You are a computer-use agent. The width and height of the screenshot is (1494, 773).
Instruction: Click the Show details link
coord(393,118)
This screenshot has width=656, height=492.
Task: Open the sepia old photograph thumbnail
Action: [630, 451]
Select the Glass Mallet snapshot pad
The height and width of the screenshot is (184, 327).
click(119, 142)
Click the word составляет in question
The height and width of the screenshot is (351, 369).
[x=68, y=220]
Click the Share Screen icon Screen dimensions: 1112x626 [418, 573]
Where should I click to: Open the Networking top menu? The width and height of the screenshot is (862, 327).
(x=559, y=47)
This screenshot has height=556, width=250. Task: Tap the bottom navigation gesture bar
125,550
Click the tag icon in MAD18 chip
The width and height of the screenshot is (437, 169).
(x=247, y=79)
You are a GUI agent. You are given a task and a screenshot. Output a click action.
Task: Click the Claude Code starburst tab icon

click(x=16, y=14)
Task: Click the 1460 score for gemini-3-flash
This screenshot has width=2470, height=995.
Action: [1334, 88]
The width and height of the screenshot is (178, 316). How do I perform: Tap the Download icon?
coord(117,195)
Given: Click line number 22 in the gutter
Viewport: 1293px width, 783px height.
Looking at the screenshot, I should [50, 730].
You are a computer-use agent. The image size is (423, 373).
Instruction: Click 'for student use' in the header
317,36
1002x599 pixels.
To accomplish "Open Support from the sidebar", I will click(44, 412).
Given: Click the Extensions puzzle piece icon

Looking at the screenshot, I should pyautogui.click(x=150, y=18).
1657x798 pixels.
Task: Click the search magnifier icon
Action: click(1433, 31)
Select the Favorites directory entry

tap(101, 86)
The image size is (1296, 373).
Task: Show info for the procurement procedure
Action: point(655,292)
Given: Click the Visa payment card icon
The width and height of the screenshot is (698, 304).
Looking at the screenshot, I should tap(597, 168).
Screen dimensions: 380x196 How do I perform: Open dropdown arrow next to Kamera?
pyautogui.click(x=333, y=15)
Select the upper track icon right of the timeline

════════════════════

- **Task brief**
Output the entire listing exactly, including each line.

- **Solved problem**
You are a computer-use agent. The width and height of the screenshot is (1494, 773).
Instruction: Click the Show details link
coord(393,118)
This screenshot has width=656, height=492.
Task: Open the sepia old photograph thumbnail
Action: [630, 451]
Select the Glass Mallet snapshot pad
The height and width of the screenshot is (184, 327).
click(119, 142)
Click the word составляет in question
The height and width of the screenshot is (351, 369).
[x=68, y=220]
Click the Share Screen icon Screen dimensions: 1112x626 [418, 573]
Where should I click to: Open the Networking top menu? The width and height of the screenshot is (862, 327).
(x=559, y=47)
This screenshot has height=556, width=250. Task: Tap the bottom navigation gesture bar
125,550
Click the tag icon in MAD18 chip
The width and height of the screenshot is (437, 169).
(x=247, y=79)
You are a GUI agent. You are given a task and a screenshot. Output a click action.
Task: Click the Claude Code starburst tab icon

click(x=16, y=14)
Task: Click the 1460 score for gemini-3-flash
This screenshot has width=2470, height=995.
Action: [1334, 88]
The width and height of the screenshot is (178, 316). How do I perform: Tap the Download icon?
coord(117,195)
Given: Click line number 22 in the gutter
Viewport: 1293px width, 783px height.
Looking at the screenshot, I should [50, 730].
You are a computer-use agent. The image size is (423, 373).
Instruction: Click 'for student use' in the header
317,36
1002x599 pixels.
To accomplish "Open Support from the sidebar", I will click(44, 412).
Given: Click the Extensions puzzle piece icon

Looking at the screenshot, I should pyautogui.click(x=150, y=18).
1657x798 pixels.
Task: Click the search magnifier icon
Action: click(1433, 31)
Select the Favorites directory entry

tap(101, 86)
The image size is (1296, 373).
Task: Show info for the procurement procedure
Action: point(655,292)
Given: Click the Visa payment card icon
The width and height of the screenshot is (698, 304).
Looking at the screenshot, I should tap(597, 168).
Screen dimensions: 380x196 How do I perform: Open dropdown arrow next to Kamera?
pyautogui.click(x=333, y=15)
Select the upper track icon right of the timeline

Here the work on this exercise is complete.